Publié le par antoiniste

    La trépidation de la grue couvrit un instant mille bruits de la ville qui chantait ou s'amusait, la benne bascula et apparut comme la gueule rouge du monstre mécanique au-dessus du terril. Les scories en fusion dévalèrent, illuminèrent le versant, le ciel, les maisons et le fleuve, puis s'étirèrent comme un insecte de feu. Et, dans le nuage de fumée qui montait, Pierre Lardinois bourra sa pipe et ranima l'appareil : les chaînes, le moteur et la charpente métallique vibrèrent, la bac se releva et glissa docilement vers l'usine.
    Il vivait là-haut depuis longtemps Pierre Lardinois, et depuis longtemps il ignorait tout des hauts-fourneaux, de leurs flammes colorées, de leurs gaz qui pressaient le cerveau amollissaient les jambes, du tintamarre des bâtisses métalliques et bizarres, des feux sournois qui pelaient les torses nus et des gouttes de métal qui vrillaient de temps en temps un main, une joue ou un oeil. Il connaissait l'usine par le dessus, c'est-à-dire par ses cheminées géantes qui marquaient le temps aux gens du bassin noir et rouge, par les langues pourpres que tiraient les gueulards vivant dans la nuit, et, par les images de tous les pays, de toutes les saisons et de toutes les heures, par les météores fugitifs nés des mains suantes des hommes et jaillis des fours. Elle n'était plus pour lui qu'un fragment du paysage quotidien, comme un filet de lune s'accrochant à un arbre, un orage qu'il voyait venir de très loin, les petites maisons qui prennent, la nuit, des visages humains et familiers et les clochers décapités, coupés en deux par les fumées vagabondes et joueuses. [...]
    Et les hommes l'aimaient bien parce que, grâce à lui, les nuits lourdes d'été et le nuits froides d'hiver s'illuminaient à deux lieues à la ronde et que la gueule rouge de la benne basculée éclairait les amours des époux enlacés dans leur lit, la fièvre des malades éveillés et l'angoisse des femmes qui attendaient leurs maris ivrognes. [...]

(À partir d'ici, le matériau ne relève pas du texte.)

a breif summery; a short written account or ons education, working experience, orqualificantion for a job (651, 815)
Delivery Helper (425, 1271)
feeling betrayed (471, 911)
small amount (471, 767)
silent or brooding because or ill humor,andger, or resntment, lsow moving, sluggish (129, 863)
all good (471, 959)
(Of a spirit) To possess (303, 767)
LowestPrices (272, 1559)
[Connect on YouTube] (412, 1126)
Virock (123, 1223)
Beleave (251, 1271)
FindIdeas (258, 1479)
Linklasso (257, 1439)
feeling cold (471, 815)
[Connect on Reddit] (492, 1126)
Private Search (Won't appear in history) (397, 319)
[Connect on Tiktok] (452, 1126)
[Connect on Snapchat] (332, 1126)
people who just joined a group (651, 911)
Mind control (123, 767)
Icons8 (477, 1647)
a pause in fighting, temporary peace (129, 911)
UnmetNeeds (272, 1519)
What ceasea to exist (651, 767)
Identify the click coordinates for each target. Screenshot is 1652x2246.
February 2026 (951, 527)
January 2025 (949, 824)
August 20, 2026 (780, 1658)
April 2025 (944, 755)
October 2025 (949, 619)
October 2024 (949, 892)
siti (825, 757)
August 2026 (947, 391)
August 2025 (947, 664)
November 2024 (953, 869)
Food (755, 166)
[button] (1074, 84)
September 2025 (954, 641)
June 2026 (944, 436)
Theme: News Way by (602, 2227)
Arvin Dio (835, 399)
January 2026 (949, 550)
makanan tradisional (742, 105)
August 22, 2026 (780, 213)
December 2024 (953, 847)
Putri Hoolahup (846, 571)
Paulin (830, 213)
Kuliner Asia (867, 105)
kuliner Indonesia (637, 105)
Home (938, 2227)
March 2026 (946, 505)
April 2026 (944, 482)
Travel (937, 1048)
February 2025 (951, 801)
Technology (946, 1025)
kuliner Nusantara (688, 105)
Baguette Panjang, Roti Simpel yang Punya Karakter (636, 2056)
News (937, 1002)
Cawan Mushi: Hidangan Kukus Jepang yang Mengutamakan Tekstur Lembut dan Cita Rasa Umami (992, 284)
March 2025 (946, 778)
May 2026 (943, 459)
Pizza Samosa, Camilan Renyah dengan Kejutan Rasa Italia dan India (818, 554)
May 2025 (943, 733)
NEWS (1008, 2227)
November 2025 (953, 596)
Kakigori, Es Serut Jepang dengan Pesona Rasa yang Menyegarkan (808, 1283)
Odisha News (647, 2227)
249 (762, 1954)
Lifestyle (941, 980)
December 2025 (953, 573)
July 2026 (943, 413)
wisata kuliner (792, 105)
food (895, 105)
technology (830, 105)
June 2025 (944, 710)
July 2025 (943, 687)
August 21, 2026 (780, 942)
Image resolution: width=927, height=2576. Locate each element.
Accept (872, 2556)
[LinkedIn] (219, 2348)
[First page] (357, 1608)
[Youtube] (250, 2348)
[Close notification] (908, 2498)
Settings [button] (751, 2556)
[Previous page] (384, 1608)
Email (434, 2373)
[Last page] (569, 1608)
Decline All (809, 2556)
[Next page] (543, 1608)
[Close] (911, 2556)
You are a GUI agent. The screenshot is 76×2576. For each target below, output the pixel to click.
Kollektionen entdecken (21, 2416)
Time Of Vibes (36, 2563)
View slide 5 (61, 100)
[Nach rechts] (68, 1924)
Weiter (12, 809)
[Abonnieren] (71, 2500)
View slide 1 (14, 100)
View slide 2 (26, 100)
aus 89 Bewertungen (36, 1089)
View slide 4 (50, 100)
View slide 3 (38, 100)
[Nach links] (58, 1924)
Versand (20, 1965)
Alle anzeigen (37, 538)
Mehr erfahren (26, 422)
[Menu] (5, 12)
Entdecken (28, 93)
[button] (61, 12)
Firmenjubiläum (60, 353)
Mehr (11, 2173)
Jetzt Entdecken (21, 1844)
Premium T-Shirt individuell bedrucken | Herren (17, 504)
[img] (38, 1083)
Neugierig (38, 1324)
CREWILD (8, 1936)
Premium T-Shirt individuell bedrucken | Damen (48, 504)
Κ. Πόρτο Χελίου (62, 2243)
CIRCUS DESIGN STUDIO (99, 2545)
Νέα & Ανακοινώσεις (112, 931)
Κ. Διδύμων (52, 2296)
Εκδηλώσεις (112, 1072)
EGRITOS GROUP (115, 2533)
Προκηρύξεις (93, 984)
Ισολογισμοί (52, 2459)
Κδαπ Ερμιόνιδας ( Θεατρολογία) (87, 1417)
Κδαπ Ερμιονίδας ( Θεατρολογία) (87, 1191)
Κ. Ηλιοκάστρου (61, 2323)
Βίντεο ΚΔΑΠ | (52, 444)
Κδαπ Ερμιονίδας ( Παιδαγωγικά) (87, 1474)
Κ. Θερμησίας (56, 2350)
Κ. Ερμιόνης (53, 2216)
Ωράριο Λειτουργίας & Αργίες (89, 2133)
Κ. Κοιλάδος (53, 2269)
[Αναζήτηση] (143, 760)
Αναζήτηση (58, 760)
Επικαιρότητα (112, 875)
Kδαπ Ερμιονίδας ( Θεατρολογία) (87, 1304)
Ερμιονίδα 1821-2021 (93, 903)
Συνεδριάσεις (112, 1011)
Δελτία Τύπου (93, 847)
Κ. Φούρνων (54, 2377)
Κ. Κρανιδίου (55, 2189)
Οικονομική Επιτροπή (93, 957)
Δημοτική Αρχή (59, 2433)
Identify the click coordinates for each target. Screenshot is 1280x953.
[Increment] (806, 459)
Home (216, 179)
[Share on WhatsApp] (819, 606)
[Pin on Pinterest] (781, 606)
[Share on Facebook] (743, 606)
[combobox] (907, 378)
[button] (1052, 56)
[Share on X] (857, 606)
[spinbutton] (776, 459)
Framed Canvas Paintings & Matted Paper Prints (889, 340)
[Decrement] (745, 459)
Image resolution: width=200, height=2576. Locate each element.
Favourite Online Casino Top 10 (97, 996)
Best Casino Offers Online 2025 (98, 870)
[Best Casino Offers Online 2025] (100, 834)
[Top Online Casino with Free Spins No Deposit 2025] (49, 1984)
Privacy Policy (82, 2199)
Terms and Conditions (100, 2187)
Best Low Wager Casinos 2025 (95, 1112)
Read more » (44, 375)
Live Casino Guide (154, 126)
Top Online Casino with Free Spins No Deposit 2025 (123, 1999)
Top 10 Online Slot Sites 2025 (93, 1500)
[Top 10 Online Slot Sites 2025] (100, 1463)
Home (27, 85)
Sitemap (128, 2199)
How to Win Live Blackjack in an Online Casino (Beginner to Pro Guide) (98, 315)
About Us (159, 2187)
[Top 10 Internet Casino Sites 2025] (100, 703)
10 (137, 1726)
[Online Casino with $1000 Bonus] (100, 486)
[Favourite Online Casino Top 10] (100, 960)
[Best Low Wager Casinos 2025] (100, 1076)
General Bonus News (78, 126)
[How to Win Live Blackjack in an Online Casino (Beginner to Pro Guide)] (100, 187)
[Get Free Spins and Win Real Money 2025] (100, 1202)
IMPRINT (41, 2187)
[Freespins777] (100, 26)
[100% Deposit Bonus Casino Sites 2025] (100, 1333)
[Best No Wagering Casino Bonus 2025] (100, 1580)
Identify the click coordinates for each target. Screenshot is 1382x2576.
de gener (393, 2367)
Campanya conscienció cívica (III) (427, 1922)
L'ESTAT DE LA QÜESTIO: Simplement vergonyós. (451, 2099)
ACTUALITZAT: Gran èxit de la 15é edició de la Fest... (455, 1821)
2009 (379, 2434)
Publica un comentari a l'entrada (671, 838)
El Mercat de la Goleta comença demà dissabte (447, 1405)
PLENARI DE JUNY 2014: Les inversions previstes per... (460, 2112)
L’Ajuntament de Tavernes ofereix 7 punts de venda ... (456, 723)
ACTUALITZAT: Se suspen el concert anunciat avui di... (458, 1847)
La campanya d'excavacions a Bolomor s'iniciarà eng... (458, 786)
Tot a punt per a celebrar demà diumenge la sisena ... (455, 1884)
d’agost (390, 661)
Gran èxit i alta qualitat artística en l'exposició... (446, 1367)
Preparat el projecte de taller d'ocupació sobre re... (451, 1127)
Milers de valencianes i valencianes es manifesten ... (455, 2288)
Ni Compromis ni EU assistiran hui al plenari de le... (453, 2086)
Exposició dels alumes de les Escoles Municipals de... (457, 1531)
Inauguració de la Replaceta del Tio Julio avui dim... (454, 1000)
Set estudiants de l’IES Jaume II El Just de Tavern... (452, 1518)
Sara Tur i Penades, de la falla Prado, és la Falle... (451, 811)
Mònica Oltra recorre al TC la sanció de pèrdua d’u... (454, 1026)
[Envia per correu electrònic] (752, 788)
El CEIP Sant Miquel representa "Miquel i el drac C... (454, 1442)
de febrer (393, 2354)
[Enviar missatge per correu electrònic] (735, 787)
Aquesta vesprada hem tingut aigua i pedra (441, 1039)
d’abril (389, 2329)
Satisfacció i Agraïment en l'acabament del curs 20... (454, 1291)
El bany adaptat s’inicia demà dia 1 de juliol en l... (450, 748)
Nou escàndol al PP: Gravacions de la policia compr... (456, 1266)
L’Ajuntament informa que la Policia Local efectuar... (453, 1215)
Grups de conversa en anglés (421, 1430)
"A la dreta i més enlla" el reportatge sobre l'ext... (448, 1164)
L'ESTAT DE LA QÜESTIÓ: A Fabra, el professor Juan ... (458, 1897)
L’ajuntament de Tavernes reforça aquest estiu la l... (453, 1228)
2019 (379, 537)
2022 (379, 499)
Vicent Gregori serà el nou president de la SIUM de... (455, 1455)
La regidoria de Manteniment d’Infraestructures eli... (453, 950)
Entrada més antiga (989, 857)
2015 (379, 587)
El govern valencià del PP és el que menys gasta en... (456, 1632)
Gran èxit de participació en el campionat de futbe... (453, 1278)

    Parce que Pierre Lardinois guérissait les maux de ventre, les plaies et les brûlures, quil prédisait le temps qu'il ferit pendant la journée - puisqu'il l'avait vu venir par-delà la cité fumeuse - et qu'il disait en passant une de ces histoires que Christ racontait autrefois aux hommes qui le clouèrent sur une croix.

Jean Tousseul - L'homme de la grue, in La Cellule 158
Ed. Labor - Espace Nord, 1924 (p.51-53)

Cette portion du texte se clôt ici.